Su perspectiva incluye la expansión e integración de la industria y la agricultura —una política imposible sin propiedad pública—, la aplicación de la obligación universal de trabajar, la provisión de educación universal y la eliminación del trabajo infantil.

Estas demandas casi prosaicas representaron un desafío a las relaciones capitalistas de producción en 1848 —el Año de las Revoluciones que vio en Gran Bretaña una reunión masiva, casi insurreccional, de trabajadores bajo los colores republicanos de la Carta del Pueblo— y hoy siguen siendo aún más relevantes.

Refiriéndose a la sabiduría convencional, Marx y Engels dicen: “Ustedes están horrorizados ante nuestra intención de eliminar la propiedad privada”.

Señalan que: “Pero en la sociedad actual, la propiedad privada ya ha sido eliminada para nueve décimas partes de la población; su existencia para unos pocos se debe únicamente a su inexistencia en manos de esas nueve décimas partes”.

Hoy la Oficina de Estadísticas Nacionales (ONS) informa que la desigualdad de riqueza en Gran Bretaña es mucho más grave que la desigualdad de ingresos: el 20 por ciento más rico de la población se lleva más de un tercio de los ingresos del país y casi dos tercios de la riqueza, mientras que el 20 por ciento más pobre tiene solo el 8 por ciento de los ingresos y el 0,5 por ciento de la riqueza.

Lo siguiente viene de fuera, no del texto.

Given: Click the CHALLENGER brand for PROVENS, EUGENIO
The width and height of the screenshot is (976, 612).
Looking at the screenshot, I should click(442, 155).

Las 50 familias más ricas de Gran Bretaña tienen más riqueza que el 50 por ciento de la población, mientras que la propiedad, la herencia y las finanzas representan más de la mitad de la riqueza total de los multimillonarios.

Celebramos el Manifiesto no sólo por la calidad de su redacción, no sólo por la claridad de su visión y análisis, sino porque es un llamado a la acción para poner fin a la explotación y la opresión y establecer el orden comunista.

Y podemos juzgar la relevancia del texto de 1848 al observar que una mayoría absoluta de los británicos, incluidos los votantes conservadores y reformistas del Reino Unido, están a favor de la nacionalización de los servicios públicos y de mayores impuestos a los ricos.